BACKGROUND: Xin-Ji-Er-Kang (XJEK) shows protective effects on the myocardial ischemic diseases in our previous reports. We hypothesized that XJEK may exert preventing effects on L-NAME induced hypertensive mice by ameliorating oxidative stress (OS) and endothelial dysfunction (ED). METHODS: After treatment with XJEK for four weeks, cardiac function and cardiovascular pathology changes were evaluated. Then, endothelial-dependent vascular relaxation and serum NO, eNOS, AMDA, SOD, MDA content, and cardiac tissue eNOS expression were detected. RESULTS: The hypertensive mice displayed distinct cardiovascular remodeling including increased HW/BW index (4.7 ± 0.33 versus 5.2 ± 0.34), cross-section area, and collagen deposition.

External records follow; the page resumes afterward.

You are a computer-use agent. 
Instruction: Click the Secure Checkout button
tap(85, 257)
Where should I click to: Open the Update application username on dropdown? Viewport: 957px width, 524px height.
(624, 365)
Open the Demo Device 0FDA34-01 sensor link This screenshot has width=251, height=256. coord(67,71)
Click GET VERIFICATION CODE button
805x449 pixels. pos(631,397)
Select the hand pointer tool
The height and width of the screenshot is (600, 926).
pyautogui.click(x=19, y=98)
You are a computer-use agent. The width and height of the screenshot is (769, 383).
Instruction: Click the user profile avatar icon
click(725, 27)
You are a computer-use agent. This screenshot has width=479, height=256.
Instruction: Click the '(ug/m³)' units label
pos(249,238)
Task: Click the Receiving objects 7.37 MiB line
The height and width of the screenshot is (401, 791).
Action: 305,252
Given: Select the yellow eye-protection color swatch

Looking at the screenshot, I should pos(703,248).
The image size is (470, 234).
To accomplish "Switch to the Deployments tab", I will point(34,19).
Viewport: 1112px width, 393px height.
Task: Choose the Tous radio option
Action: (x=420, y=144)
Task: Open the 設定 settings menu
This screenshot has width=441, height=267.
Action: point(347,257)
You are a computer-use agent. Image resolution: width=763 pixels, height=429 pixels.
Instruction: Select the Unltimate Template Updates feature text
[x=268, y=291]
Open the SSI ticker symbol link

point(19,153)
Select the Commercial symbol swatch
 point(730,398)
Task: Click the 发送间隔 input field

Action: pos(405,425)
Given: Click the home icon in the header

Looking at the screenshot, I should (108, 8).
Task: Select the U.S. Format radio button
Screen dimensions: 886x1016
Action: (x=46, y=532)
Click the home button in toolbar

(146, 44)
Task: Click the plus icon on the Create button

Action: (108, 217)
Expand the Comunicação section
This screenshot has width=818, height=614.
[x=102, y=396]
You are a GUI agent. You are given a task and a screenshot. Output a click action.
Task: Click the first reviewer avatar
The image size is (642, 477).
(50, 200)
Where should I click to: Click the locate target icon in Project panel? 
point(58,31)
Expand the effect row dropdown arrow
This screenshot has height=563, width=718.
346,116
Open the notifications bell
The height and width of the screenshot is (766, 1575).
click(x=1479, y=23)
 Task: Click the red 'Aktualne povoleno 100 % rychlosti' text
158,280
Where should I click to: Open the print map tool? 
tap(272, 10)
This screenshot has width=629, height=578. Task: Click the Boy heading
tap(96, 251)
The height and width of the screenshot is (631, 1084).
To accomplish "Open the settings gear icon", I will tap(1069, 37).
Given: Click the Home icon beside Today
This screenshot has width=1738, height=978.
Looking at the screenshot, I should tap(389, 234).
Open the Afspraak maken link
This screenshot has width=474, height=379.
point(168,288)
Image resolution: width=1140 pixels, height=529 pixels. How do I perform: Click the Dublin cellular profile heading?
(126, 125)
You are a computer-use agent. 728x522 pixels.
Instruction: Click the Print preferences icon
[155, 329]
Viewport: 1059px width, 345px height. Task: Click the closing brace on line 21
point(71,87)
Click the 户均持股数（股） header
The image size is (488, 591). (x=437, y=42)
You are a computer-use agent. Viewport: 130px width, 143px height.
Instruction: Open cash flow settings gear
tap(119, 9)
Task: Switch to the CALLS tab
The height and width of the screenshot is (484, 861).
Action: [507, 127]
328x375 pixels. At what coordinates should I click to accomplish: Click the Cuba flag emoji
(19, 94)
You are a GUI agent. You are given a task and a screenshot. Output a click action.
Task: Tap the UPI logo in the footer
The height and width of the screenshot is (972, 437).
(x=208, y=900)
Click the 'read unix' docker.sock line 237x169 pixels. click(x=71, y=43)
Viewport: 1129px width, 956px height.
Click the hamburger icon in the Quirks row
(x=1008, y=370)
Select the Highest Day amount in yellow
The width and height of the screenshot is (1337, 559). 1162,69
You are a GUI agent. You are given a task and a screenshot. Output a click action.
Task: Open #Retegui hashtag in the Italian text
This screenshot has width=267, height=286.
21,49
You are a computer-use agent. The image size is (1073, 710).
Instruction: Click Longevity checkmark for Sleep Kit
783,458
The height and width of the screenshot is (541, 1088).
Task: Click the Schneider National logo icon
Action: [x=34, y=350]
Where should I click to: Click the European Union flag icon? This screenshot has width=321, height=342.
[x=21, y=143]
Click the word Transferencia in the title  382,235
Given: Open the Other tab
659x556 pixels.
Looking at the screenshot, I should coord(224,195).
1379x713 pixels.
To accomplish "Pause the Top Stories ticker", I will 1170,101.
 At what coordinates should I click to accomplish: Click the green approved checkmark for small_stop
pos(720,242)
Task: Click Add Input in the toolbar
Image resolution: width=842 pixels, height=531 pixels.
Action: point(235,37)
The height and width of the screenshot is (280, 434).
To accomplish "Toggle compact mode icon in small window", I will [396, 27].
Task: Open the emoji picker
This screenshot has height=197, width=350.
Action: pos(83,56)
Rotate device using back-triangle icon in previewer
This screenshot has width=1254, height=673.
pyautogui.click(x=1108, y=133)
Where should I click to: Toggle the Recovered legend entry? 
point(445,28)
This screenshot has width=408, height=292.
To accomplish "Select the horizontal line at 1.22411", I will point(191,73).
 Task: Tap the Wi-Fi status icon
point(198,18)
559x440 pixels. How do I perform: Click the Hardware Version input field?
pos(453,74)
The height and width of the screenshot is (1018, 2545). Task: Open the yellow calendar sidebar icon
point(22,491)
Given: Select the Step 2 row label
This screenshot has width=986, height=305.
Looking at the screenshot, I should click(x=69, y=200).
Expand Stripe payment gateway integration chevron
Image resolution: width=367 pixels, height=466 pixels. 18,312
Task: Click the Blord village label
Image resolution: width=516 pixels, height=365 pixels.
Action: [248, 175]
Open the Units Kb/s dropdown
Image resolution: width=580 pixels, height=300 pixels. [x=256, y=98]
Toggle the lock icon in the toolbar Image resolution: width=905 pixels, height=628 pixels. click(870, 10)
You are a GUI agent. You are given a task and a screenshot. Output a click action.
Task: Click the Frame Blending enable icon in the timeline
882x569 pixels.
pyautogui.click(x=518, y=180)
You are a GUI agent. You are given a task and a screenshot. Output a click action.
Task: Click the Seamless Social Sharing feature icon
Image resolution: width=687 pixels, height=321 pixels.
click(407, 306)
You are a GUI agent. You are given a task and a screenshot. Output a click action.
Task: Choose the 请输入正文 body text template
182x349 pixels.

In addition, ED was found manifested by decreased serum NO (20.54 ± 8.05 versus 6.29 ± 2.33), eNOS (28.34 ± 2.36 versus 20.37 ± 2.30), content, and decreased eNOS expression in cardiac tissue and damaged endothelium-dependent diastolic function. Moreover, OS was detected confirmed by decreased SOD activity and increased MDA content in serum. However, treatment with XJEK for 4 wk could reverse cardiovascular remodeling (HW/BW index normalized from 5.2 ± 0.34 to 4.59 ± 0.25), ameliorate and preserve endothelial function (NO: 16.67 ± 7.24 versus 6.29 ± 2.33; eNOS: 16.67 ± 7.24 versus 6.29 ± 2.33), and suppress OS. CONCLUSION: XJEK has protective effects against cardiovascular remodeling in L-NAME induced hypertensive mice.